Arbeitsauftrag: Entnimm dem Text über Laichplätze für Pionieramphibien wörtlich den Abschnitt, der mit „Rems-Murr : Frank“ beginnt und sich bis einschließlich „und die Rotbauchunke.“ erstreckt.

Quellenauszug:
Backnang/Oppenweiler Laichplätze für Pionieramphibien sind rar

Rems-Murr : Frank Rodenhausen (fro)
WhatsApp E-Mail LinkedIn Flipboard Pocket Drucken

Vorkommen
Von den 20 verschiedenen Amphibienarten in Deutschland leben allein 19 in Baden-Württemberg. Allerdings sind laut dem jüngsten Naturschutzbericht 60 Prozent davon gefährdet, einige stark, darunter die Gelbbauch- und die Rotbauchunke.

Strategie
Die Fortpflanzungsperiode der Gelbbauchunke erstreckt sich über das ganze Frühjahr und den Sommer von April bis August. Dabei wandern die Unken zu unterschiedlichen Laichplätzen, um das Risiko für ihren Nachwuchs zu streuen.

Lebensräume
Sogenannte Pionierarten wie die Gelbbauchunke, die Kreuz- oder Wechselkröte, laichen bevorzugt in vegetationsfreien Flächen mit Flachwassertümpeln, die in Flussauen nach Hochwassern entstehen. Durch den Ausbau der Flüsse sind diese Habitate fast vollständig verloren gegangen.

Alternativen
Als Ersatzlebensräume dienen vielfach Kies- und Tongruben. Doch auch diese „Rohbodengewässer“ verschwinden, wenn der Abbau beendet ist. Deshalb sind flache Pfützen im Wald, die durch Fahrspuren entstehen, für viele der Tiere eine willkommene Alternative.

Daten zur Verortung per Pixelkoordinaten
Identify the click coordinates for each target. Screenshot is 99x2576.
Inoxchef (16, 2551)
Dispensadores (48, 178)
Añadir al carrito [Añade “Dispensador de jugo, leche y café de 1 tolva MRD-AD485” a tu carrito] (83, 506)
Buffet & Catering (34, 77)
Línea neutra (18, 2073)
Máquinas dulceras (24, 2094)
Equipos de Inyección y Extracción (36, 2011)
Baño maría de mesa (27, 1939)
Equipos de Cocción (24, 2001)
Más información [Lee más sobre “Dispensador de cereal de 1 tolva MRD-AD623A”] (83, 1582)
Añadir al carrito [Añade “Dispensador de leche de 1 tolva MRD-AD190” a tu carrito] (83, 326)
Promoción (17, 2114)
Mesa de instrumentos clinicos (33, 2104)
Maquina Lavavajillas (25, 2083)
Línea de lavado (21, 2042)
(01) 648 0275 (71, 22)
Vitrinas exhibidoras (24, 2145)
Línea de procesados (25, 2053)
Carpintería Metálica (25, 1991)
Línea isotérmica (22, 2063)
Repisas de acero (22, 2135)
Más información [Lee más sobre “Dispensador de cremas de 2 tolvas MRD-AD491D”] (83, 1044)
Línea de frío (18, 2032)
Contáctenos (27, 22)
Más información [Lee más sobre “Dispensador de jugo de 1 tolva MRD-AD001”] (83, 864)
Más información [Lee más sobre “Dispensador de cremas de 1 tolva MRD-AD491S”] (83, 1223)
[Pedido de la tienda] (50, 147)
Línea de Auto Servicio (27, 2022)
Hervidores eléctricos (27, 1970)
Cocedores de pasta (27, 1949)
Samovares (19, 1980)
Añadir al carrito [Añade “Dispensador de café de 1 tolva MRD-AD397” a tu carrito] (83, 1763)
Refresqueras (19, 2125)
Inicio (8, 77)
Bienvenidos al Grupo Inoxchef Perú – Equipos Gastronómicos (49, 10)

Deine Antwort:
Rems-Murr : Frank Rodenhausen (fro)
WhatsApp E-Mail LinkedIn Flipboard Pocket Drucken

Vorkommen
Von den 20 verschiedenen Amphibienarten in Deutschland leben allein 19 in Baden-Württemberg. Allerdings sind laut dem jüngsten Naturschutzbericht 60 Prozent davon gefährdet, einige stark, darunter die Gelbbauch- und die Rotbauchunke.